_Problem requirements:_
Please copy out again the items in the stretch from the line containing "Image resolution: width=978" through the line containing "point(22,279)", requests included, and add 75 to every coordinate in the answers. Leave the pictures out of your reply.

_Provided data:_
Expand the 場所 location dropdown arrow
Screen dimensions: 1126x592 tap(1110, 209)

==

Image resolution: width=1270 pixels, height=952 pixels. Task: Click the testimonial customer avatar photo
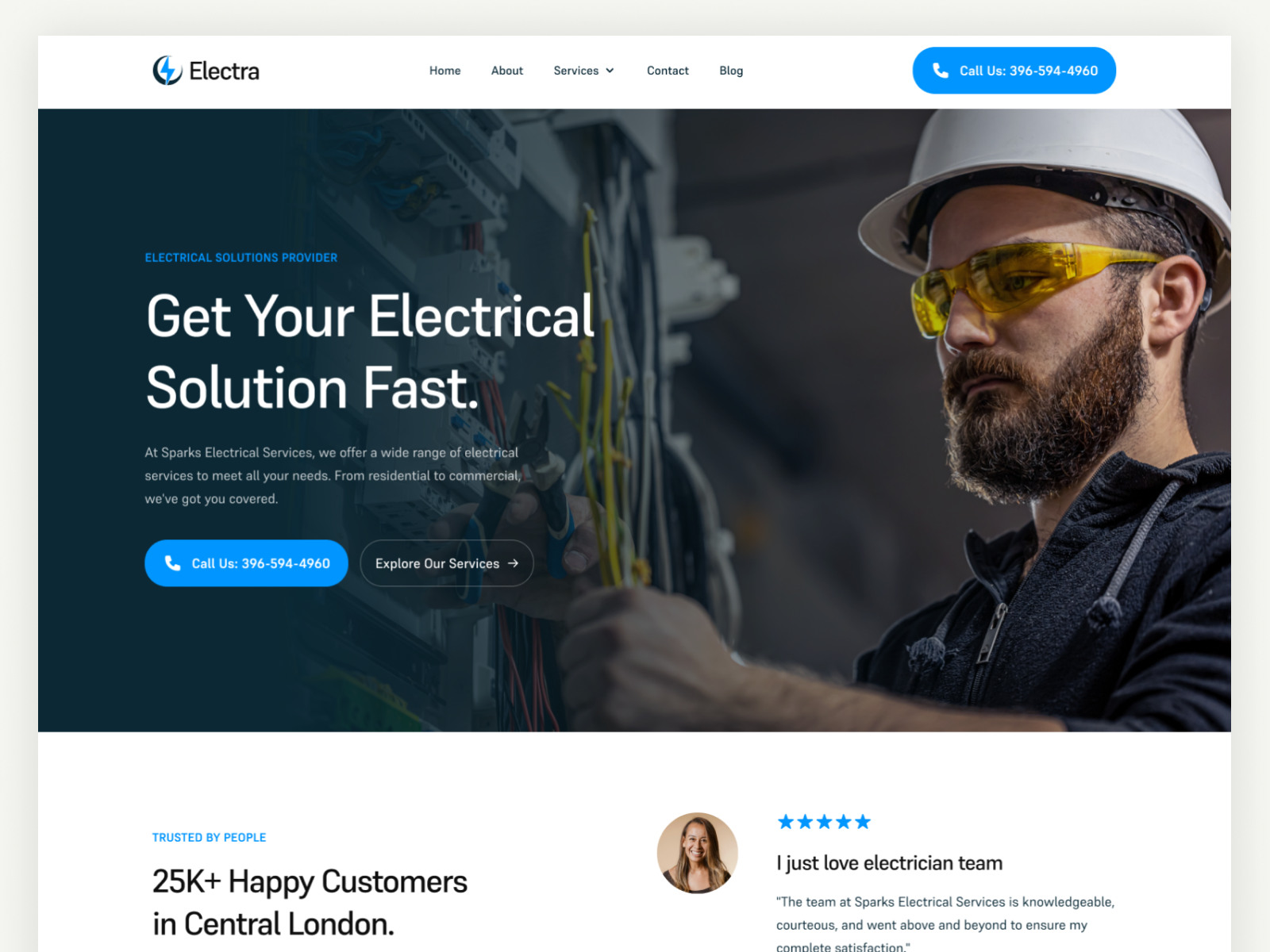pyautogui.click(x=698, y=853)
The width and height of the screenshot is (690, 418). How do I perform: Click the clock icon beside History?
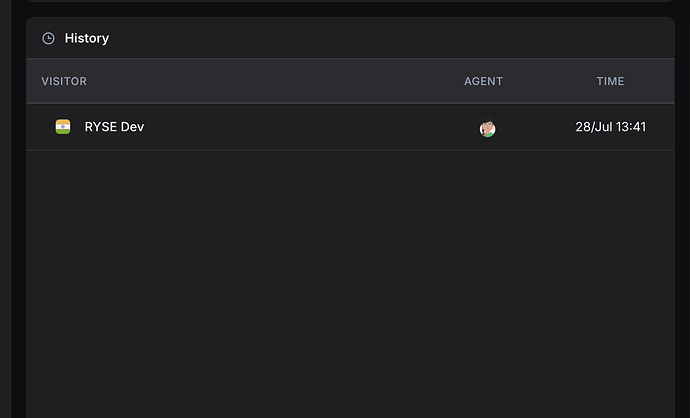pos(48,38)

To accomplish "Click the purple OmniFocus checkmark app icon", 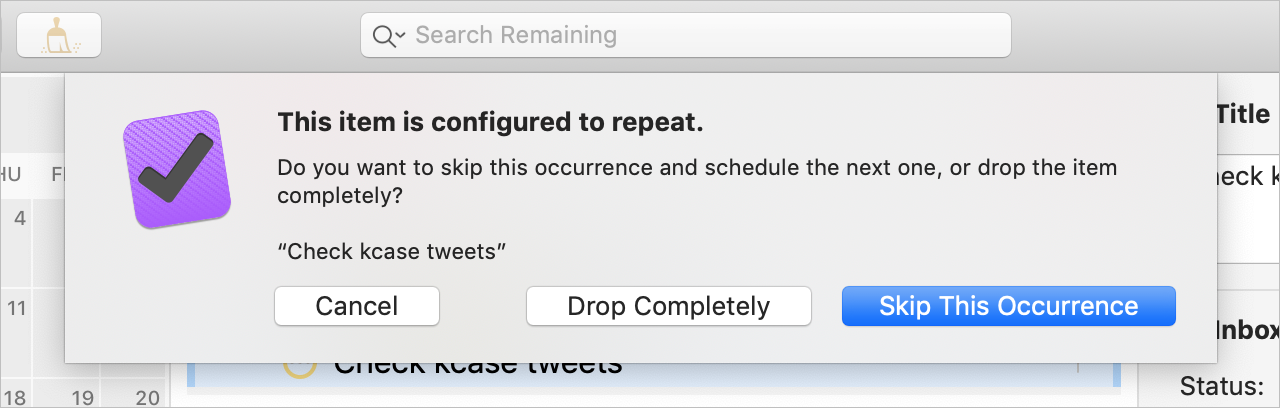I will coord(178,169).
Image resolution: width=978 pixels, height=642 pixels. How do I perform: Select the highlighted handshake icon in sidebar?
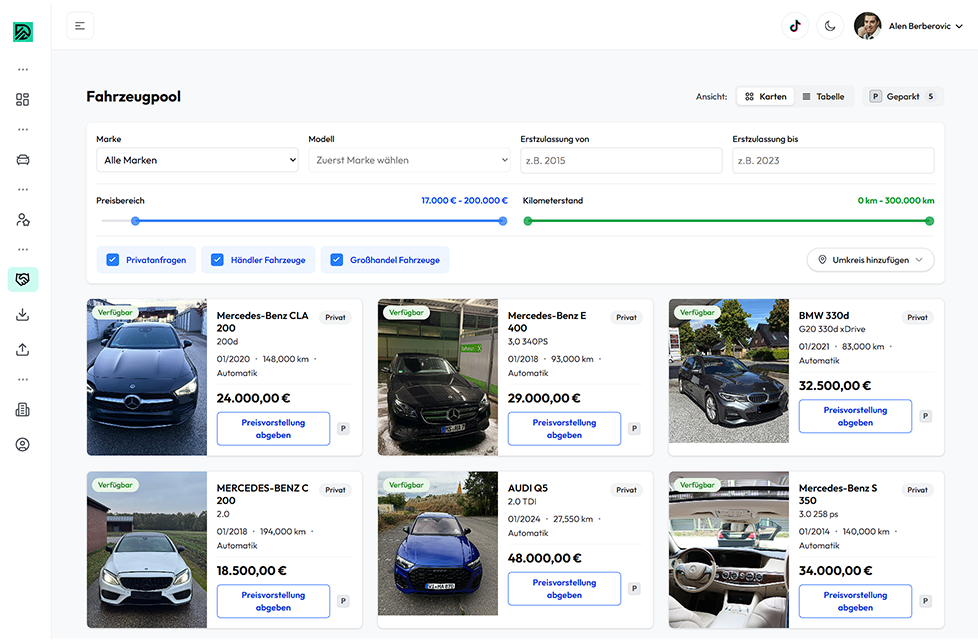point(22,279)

_Reply:_
Image resolution: width=978 pixels, height=642 pixels. How do I perform: Select the highlighted handshake icon in sidebar?
point(97,354)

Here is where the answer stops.